▶ [Data for this task]
+ + + + +

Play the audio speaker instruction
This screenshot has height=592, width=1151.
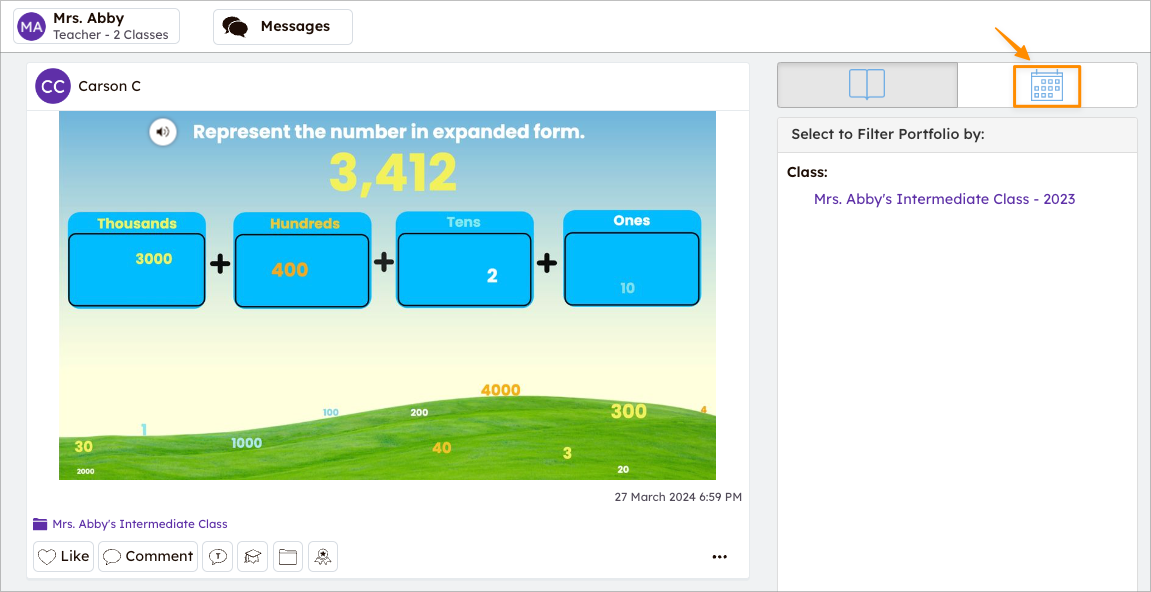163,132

+ + + + +

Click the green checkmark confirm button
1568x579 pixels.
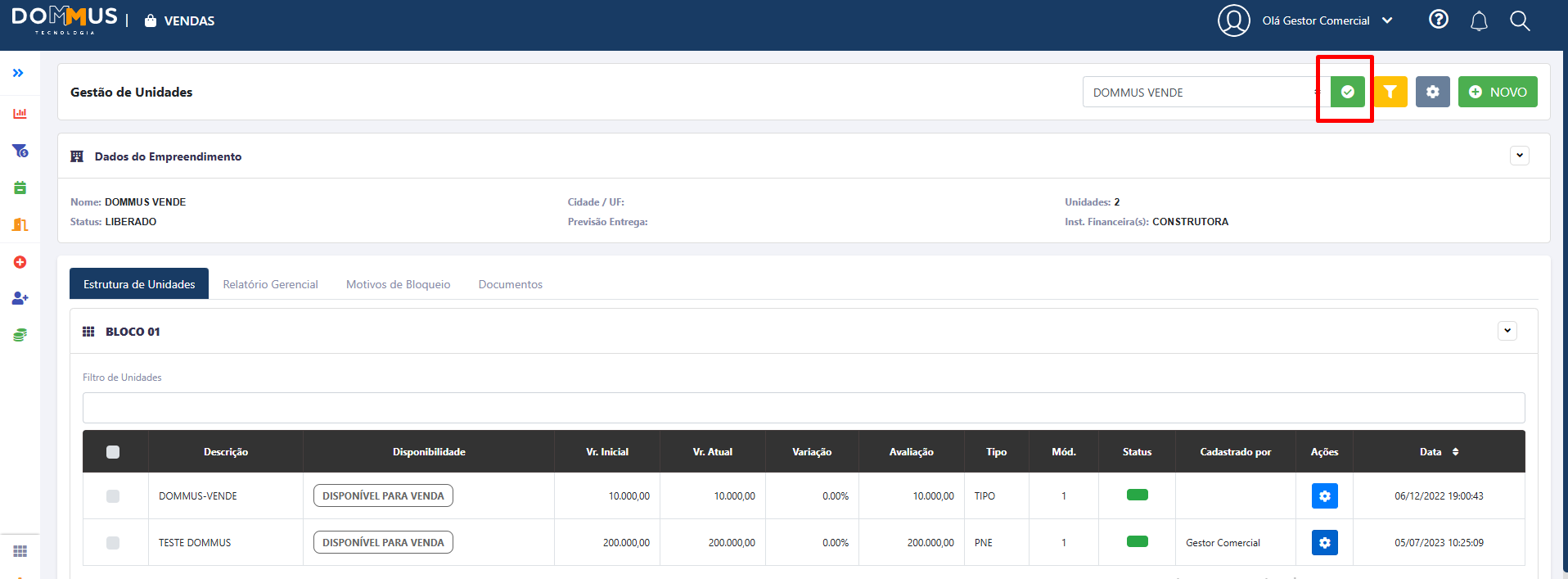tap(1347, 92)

+ + + + +

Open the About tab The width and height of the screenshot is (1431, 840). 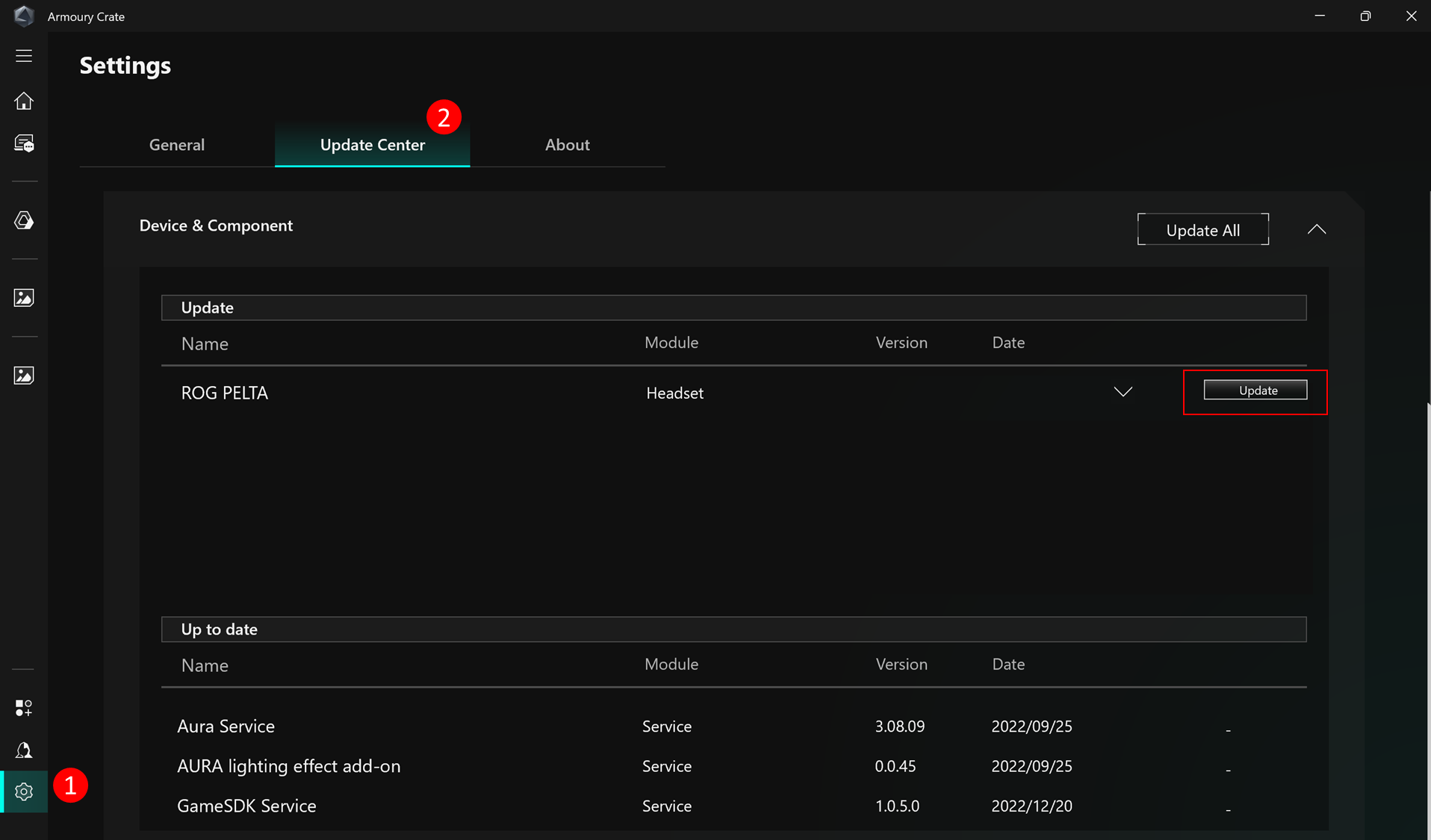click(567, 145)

+ + + + +

▶ [Written instruction]
Copy the data verbatim, from the line containing "Click the green checkmark confirm button" through the line containing "tap(1347, 92)", leaving out the pictures.

▶ [Answer in full]
Click the green checkmark confirm button
1568x579 pixels.
tap(1347, 92)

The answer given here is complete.